The observation that almost all A. mellifera virgin queens produce thelytokous offspring at low frequency raises the question of whether laying workers can also produce the occasional female offspring. In one strain developed in Arizona, workers were frequently thelytokous (‘Lusby bees’, deGrandi-Hoffman et al. 1991), though the proportion of thelytokous vs arrhenotokous brood was not quantified in that study. Workers of the Asian honey bee Apis cerana, which begin egg-laying rapidly after becoming queenless, can produce rare females among a majority of male-destined eggs (Gloag et al. 2017), including females that are reared as queens (Holmes et al. 2014).

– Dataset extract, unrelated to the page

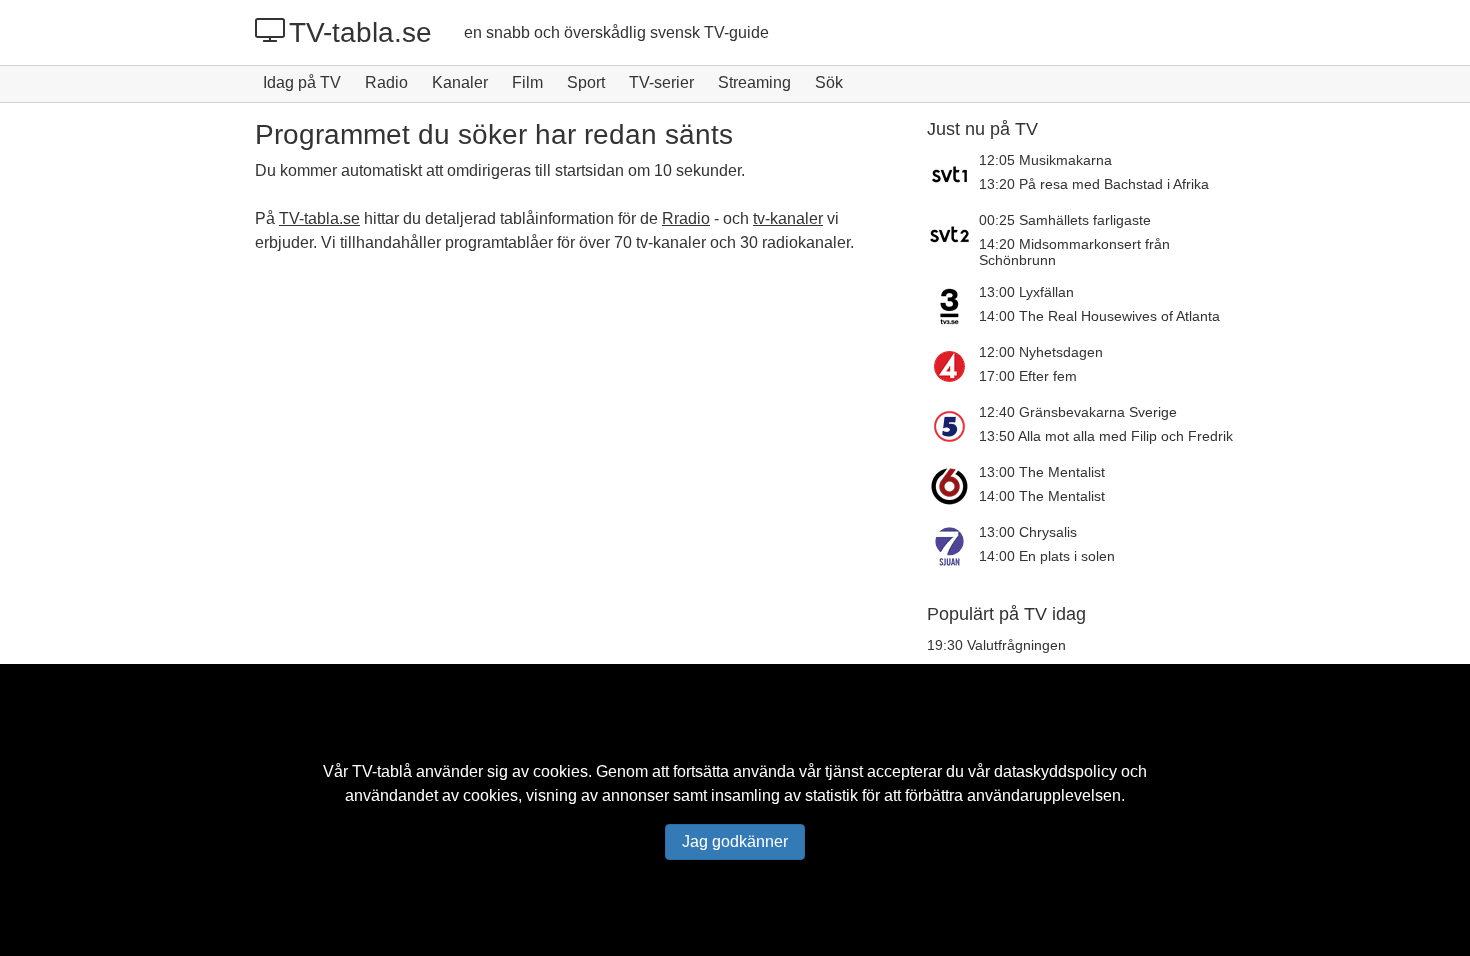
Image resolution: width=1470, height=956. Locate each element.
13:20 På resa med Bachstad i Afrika (1094, 184)
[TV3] (953, 306)
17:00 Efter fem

The occasional high incidence of thelytoky in the progeny of virgin C-lineage queens suggests that there is pre-existing genetic variation for thelytoky in most or all honey bee populations. Thelytoky, a mutation that most likely arises as a fault in cell division during early embryogenesis (Cole-Clark et al. 2017), can be selectively beneficial under some circumstances because it enhances the reproductive success of workers. Where thelytoky is common in a eusocial Hymenopteran population, it can give rise to unusual forms of social structures, including loss of the queen caste (Ravary and Jaisson 2002), hybridogenesis (Schwander et al. 2008), queen cloning (Fournier et al. 2005) and social parasitism (Jordan et al. 2008). The low but detectable frequency of thelytoky in most honey bee populations therefore emphasises that haplodiploidy acts as an exaptation for the evolution of novel social structures in the eusocial Hymenoptera (Aamidor et al. 2018).

5 General summary

Thelytokous parthenogenesis is the asexual production of female progeny (Figure 1). In social Hymenoptera, thelytoky can occur in queens or workers and has profound consequences for the kin structure of insect societies. In the honey bee, Apis mellifera, thelytoky is unknown from naturally-mated queens, but occurs in virgin queens that have been induced to lay eggs, usually at low frequency. In this study, we quantified the frequency of thelytokous parthenogenesis in virgin A. mellifera queens of European ancestry. We sham-inseminated queens at 3–4 days of age with 2-μl sterile saline solution (0.03%) and/or narcotised them with CO2 for 10 min. Queens were wing-clipped to permanently prevent mating and prevented from leaving their colonies via grids over colony entrances. We used eight microsattelite markers to confirm the origin of any female pupa that appeared in colonies. We considered an individual to be the thelytokous offspring of the queen if it shared all its alleles with the queen at all loci and was heterozygous (indicating diploidy) at one or more loci (Figure 1). Of 20 queens that laid eggs, 17 (85%) produced at least one daughter thelytokously during an 8-week period (Table I). One exceptional queen produced 19% thelytokous progeny, though few total offspring (20 daughters among 107 pupae). The average proportion of thelytokous progeny among the remaining queens was 0.9% (range 0–3.5%), with the balance developing as males via arrenotoky. The incidence of thelytoky was similar for queens that were sham-inseminated during carbon dioxide narcosis and those treated with narcosis only. These results are consistent with observations from the pre-molecular biology era that virgin honey bee queens of non-African subspecies regularly produce thelytokous offspring at low frequency. The high incidence of thelytoky observed in one queen suggests that there is significant natural variation in the capacity for thelytoky in unmated A. mellifera queens.